Patrick’s pattern of behavior has an increasingly Nixonian flavor, thus it is overdue to ask, “What did he know and when did he know it?” His stonewalling of financial data that other states have disclosed is the first indicator of a problem. The second sign is that there is simply no credible explanation—other than outright misrepresentation—for how Massachusetts slipped through the CMS gate reviews without having even a marginally functional beta version of its exchange. Tellingly, members of the state oversight board for the Massachusetts exchange have complained about their own staff’s failure to inform them promptly that the system had failed. Minutes of advisory board meetings on the exchange’s website document this failure.
The third, and perhaps the most critical, sign of misconduct is that Patrick has stripped the executive director of the state exchange of her program management and contracting responsibilities. He has placed functional control of the state’s exchange in the hands of his trusted former deputy chief of staff for cabinet affairs, a labor lawyer who is totally lacking in the technical expertise or experience necessary to turn around the failed exchange. Desperate damage control is trumping transparency and competence.

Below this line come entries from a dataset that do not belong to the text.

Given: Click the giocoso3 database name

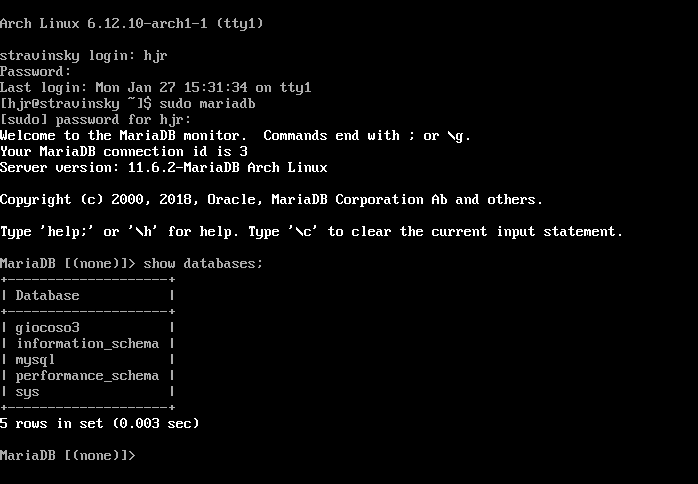Looking at the screenshot, I should [47, 327].
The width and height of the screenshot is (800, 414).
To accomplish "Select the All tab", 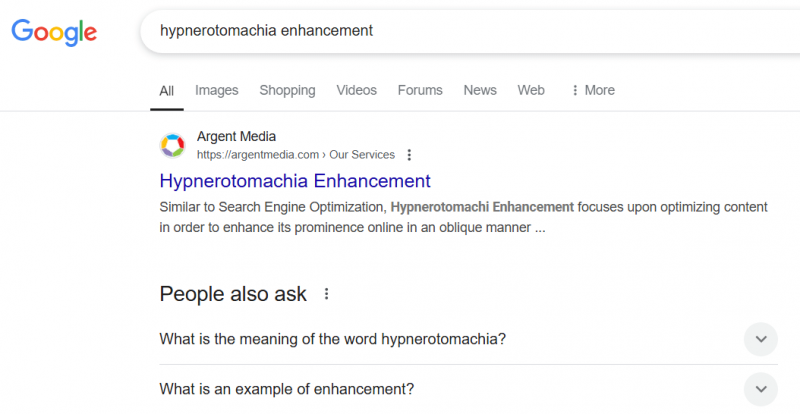I will (x=166, y=91).
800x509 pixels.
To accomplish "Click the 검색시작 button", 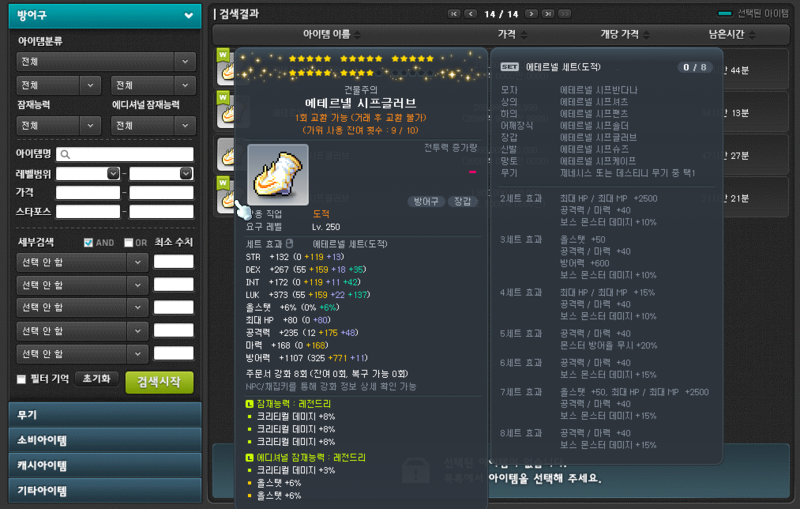I will click(x=159, y=381).
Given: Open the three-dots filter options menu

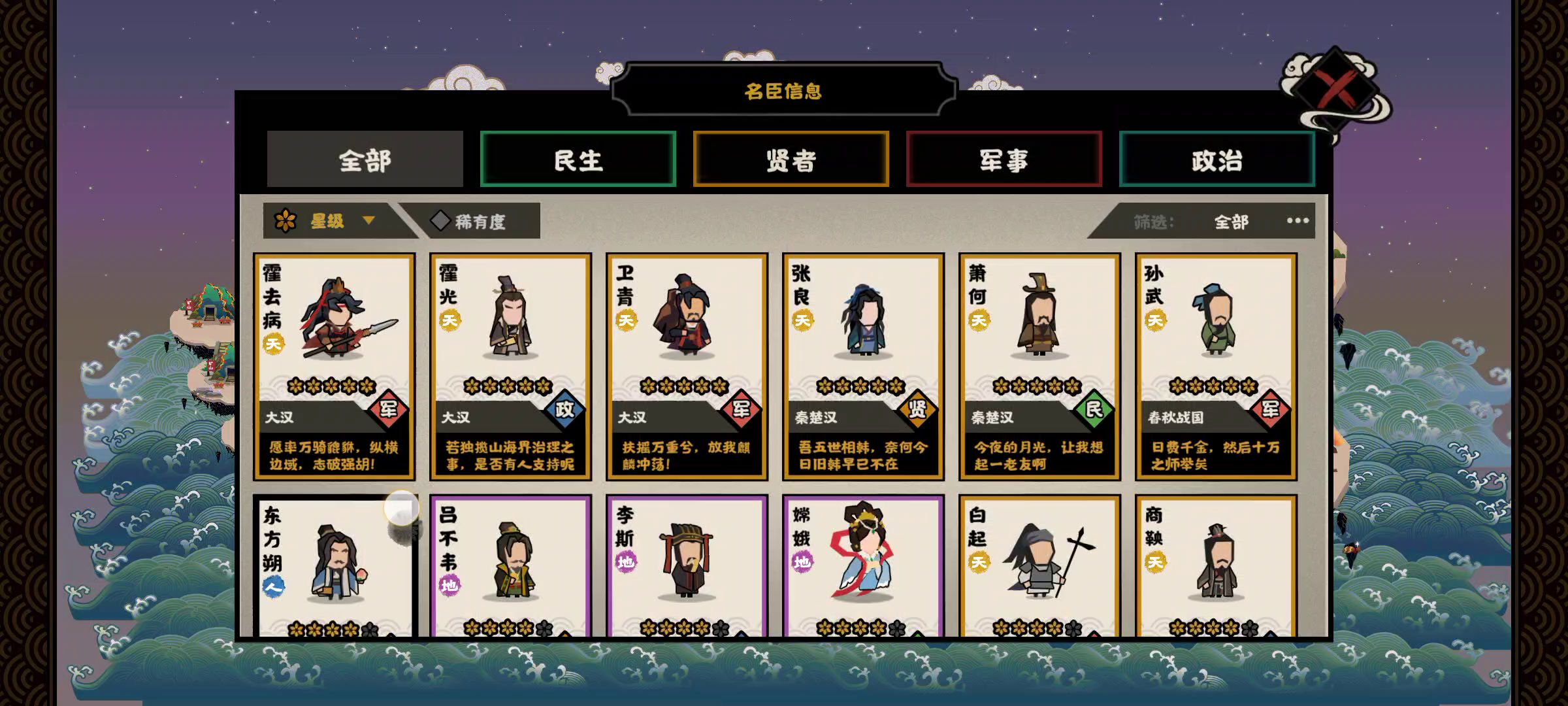Looking at the screenshot, I should tap(1298, 220).
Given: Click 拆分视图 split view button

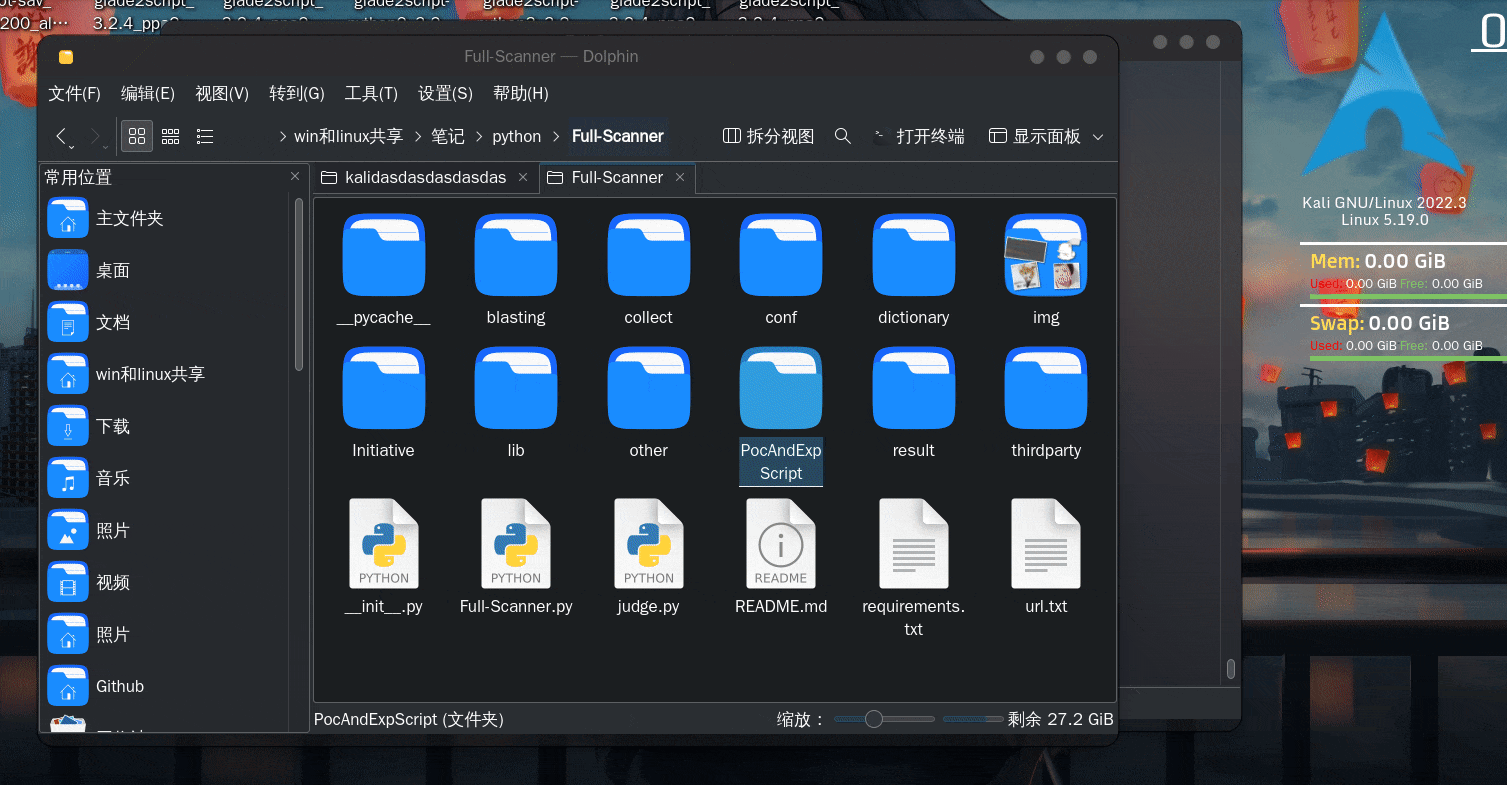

The collapse of the Minnesota’s MNsure website mirrors the Massachusetts meltdown. Again, an arrogant and inexperienced executive director withheld critically important information from her board, the public, and even the insurance companies that needed to plug into the system. Again, ill-advised software contracts compounded timeline failures produced primarily by poor planning and execution. Somehow, Minnesota also miraculously passed the CMS gate reviews even though, as in Massachusetts, it could not test a beta system before its failed launch. We need to know how CMS could have possibly found adequate progress for functionality and security in light of this disarray, and law enforcement needs to know too.
President Obama is setting up his new HHS secretary for failure if he hesitates to hold his appointees accountable. As the VA scandals demonstrate, we cannot rely on investigations by an inspector general who has been a significant and longstanding part of the problem he is investigating. President Obama should fire Inspector General Levinson, and he should do so immediately. Next, he should direct Attorney General Holder to appoint a special counsel with broad powers to oversee an investigation into all the failed state exchanges in order to determine whether federal and state officials committed felonies. Finally, Congress needs to ask whether partisan considerations—or personal relationships such as the friendship between President Obama and Governor Patrick—influenced decisions by CMS officials to continue funding completely nonfunctional systems.
As a student of American history and a scholar of constitutional law, President Obama should be well aware of how hesitation in the coming weeks could taint his legacy.
© 2014 Weekly Standard LLC. Reprinted with permission.